[Opening SUPPLIED MATERIAL section]
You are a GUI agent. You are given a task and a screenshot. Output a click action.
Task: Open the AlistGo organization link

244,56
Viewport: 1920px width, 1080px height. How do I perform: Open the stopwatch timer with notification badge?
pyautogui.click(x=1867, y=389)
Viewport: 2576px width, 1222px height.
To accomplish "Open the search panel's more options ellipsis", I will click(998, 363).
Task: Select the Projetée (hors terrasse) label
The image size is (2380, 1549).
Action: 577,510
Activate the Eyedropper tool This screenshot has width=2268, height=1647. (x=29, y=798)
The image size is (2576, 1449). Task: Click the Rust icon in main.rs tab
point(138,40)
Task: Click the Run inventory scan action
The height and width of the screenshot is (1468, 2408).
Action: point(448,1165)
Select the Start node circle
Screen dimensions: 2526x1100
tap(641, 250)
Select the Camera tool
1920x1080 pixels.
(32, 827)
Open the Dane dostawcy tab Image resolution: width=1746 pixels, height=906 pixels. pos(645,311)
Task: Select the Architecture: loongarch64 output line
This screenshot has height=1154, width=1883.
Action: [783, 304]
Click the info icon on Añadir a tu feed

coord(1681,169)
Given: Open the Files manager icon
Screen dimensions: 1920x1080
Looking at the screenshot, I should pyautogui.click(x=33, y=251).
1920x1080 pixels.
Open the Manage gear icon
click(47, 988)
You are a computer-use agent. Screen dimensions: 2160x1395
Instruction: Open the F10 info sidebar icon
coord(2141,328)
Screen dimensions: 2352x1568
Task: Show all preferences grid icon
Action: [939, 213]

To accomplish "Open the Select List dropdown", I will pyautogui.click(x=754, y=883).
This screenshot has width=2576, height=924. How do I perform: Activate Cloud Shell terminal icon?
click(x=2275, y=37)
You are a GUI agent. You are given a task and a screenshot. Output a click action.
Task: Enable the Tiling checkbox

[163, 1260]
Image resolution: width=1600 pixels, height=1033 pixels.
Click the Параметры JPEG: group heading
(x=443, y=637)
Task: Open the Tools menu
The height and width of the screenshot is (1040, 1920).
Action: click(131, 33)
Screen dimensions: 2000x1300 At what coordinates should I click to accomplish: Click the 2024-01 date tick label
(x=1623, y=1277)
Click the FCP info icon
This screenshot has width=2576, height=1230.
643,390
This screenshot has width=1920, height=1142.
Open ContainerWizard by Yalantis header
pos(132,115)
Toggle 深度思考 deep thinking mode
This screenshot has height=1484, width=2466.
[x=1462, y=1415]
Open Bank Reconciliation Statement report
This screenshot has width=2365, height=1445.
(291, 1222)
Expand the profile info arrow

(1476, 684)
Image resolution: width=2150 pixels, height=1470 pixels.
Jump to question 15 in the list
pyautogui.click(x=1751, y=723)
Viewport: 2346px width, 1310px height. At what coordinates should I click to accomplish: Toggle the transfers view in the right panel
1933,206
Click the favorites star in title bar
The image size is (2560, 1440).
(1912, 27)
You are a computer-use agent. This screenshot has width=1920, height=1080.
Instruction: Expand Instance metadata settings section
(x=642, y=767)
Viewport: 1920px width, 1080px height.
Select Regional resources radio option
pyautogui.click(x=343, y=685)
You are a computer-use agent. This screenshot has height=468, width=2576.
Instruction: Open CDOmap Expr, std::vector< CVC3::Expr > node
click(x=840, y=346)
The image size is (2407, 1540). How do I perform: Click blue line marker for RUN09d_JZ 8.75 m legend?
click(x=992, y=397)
[Closing SUPPLIED MATERIAL section]
(WORK INSTRUCTIONS): A single number is the whole answer: report how many lines in the data above include the word "computer".

(ANSWER TO THIS TASK): 3